Texto de lectura>
========================================================================
Diferencias entre óptico-optometrista y óptico comportamental

En ocasiones nos encontramos con dudas de nuestros pacientes que no tienen del todo claro cuáles son las diferencias entre el óptico-optometrista y el óptico-optometrista comportamental, ambos especialistas del ámbito de la optometría. Esto puede ser debido a que la optometría comportamental es relativamente nueva en nuestro país, pese a que lleva desarrollándose más de 50 años en EEUU.

La profesión de óptico-optometrista es distinta a la del oftalmólogo, con la que muchas personas lo confunden. El oftalmólogo es el médico especializado en enfermedades del ojo, el que las trata y mantiene su salud. Como médico que es, puede recetar medicamentos y realizar cirugías. Pero hay una cosa en lo que sí coincide con el optometrista: ambos pueden realizar refracciones o, lo que es lo mismo, graduar la visión.

El óptico-optometrista es el profesional sanitario de la visión que se dedica a estudiar y tratar las disfunciones visuales, así como a compensar las distintas ametropías (miopía, hipermetropía, astigmatismo) mediante los métodos no invasivos que estiman mejor para cada caso concreto (gafas, lentes de contacto…).  Además, adaptan las lentes de contacto y prescriben la solución para su limpieza, buscando el mayor rendimiento visual con el mínimo esfuerzo.

La optometría comportamental es una especialidad dentro de la optometría, para la que se necesita una exhaustiva formación en campos muy específicos. El optometrista comportamental trata las diferentes anomalías visuales, además de los problemas de desarrollo visual y percepción.
========================================================================
Material proporcionado>
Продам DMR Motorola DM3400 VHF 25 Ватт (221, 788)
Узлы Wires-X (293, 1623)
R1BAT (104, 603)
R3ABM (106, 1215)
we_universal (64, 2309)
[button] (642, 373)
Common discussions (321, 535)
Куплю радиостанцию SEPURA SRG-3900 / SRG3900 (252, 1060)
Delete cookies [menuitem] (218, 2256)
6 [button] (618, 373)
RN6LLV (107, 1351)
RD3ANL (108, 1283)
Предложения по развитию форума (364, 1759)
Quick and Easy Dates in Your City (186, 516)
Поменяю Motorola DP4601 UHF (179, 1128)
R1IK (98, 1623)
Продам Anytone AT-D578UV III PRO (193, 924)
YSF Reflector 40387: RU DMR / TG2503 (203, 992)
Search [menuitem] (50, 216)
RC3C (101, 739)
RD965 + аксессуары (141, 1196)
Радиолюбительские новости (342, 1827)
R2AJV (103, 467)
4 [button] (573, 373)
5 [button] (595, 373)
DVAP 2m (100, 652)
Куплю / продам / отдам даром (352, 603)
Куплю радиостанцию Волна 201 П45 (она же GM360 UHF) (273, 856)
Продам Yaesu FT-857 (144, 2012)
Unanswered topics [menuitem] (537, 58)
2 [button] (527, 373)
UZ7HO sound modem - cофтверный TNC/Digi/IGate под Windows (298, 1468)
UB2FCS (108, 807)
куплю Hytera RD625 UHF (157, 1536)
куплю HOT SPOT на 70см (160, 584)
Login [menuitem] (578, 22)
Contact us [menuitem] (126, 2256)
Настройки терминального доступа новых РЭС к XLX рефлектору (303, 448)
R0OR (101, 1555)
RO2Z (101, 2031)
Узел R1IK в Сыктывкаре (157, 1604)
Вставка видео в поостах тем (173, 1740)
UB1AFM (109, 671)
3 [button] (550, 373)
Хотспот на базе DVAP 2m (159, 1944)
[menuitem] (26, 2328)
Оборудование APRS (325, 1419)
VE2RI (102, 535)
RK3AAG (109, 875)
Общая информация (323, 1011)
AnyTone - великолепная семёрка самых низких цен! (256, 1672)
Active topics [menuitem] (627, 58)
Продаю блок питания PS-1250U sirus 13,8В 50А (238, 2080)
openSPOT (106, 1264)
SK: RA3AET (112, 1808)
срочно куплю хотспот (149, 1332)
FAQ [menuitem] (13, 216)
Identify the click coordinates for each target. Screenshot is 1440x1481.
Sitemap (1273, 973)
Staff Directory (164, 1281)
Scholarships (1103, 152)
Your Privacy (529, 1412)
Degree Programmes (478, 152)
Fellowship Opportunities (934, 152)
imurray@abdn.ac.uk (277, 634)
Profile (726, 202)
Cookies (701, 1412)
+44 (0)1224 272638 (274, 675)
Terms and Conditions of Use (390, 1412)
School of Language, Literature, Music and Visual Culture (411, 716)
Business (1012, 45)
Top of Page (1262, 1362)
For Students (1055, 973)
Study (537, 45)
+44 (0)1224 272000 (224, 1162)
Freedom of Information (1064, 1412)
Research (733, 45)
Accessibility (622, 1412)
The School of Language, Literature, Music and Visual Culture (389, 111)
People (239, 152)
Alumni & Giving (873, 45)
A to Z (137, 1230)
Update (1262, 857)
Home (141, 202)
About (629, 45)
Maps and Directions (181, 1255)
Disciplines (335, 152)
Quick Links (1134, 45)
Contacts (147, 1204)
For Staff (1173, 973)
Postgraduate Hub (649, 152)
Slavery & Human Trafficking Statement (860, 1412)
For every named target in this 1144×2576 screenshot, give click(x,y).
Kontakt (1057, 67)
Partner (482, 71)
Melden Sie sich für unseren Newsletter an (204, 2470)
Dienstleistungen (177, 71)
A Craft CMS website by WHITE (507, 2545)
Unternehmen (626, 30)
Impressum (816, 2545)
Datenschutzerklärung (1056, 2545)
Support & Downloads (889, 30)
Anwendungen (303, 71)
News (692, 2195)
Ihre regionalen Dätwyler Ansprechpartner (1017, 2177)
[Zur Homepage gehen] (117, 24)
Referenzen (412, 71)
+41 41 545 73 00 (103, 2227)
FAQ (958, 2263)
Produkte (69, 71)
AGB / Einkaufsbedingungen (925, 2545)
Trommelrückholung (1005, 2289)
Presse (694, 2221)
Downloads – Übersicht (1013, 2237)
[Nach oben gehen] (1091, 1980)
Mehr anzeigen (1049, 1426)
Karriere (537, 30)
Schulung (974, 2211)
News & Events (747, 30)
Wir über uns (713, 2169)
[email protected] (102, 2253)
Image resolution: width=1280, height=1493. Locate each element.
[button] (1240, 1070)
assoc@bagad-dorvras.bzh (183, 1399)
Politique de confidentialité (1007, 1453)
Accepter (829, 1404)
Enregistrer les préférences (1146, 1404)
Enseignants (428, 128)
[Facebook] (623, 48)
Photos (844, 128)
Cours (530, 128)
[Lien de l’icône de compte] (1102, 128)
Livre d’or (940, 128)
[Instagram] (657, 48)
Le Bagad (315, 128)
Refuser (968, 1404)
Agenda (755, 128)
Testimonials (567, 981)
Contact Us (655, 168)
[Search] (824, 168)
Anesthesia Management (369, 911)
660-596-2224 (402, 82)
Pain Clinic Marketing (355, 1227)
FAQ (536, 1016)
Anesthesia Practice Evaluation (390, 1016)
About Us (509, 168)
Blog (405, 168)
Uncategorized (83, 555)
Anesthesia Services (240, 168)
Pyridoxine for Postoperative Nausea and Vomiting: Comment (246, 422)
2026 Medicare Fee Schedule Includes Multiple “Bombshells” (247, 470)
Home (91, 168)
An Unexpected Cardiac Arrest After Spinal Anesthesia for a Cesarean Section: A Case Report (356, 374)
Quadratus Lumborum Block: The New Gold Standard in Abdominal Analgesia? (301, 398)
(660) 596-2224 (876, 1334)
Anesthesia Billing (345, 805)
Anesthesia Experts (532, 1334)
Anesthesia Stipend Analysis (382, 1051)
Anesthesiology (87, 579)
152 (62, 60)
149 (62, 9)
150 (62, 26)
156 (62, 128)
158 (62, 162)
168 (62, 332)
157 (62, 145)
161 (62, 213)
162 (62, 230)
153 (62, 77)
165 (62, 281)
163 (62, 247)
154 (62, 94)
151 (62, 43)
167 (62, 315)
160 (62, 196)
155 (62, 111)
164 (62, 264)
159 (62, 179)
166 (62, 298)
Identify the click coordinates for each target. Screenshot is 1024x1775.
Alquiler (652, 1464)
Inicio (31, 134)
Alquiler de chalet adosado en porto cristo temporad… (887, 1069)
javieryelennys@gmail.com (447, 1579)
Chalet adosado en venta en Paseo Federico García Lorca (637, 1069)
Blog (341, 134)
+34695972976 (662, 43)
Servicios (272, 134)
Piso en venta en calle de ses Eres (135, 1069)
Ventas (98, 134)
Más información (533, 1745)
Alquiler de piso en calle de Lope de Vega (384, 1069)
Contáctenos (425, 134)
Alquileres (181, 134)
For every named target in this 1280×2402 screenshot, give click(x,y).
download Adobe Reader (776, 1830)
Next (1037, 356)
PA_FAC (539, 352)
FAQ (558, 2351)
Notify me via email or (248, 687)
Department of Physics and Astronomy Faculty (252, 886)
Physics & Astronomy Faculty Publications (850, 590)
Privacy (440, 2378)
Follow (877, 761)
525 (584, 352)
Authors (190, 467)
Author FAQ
========================================================================
Enunciado de tarea> Transcriba literalmente el pasaje del texto sobre la optometría comportamental que empieza con "Diferencias entre óptico-optometrista" y se extiende hasta "graduar la visión.".

Respuesta solicitada>
Diferencias entre óptico-optometrista y óptico comportamental

En ocasiones nos encontramos con dudas de nuestros pacientes que no tienen del todo claro cuáles son las diferencias entre el óptico-optometrista y el óptico-optometrista comportamental, ambos especialistas del ámbito de la optometría. Esto puede ser debido a que la optometría comportamental es relativamente nueva en nuestro país, pese a que lleva desarrollándose más de 50 años en EEUU.

La profesión de óptico-optometrista es distinta a la del oftalmólogo, con la que muchas personas lo confunden. El oftalmólogo es el médico especializado en enfermedades del ojo, el que las trata y mantiene su salud. Como médico que es, puede recetar medicamentos y realizar cirugías. Pero hay una cosa en lo que sí coincide con el optometrista: ambos pueden realizar refracciones o, lo que es lo mismo, graduar la visión.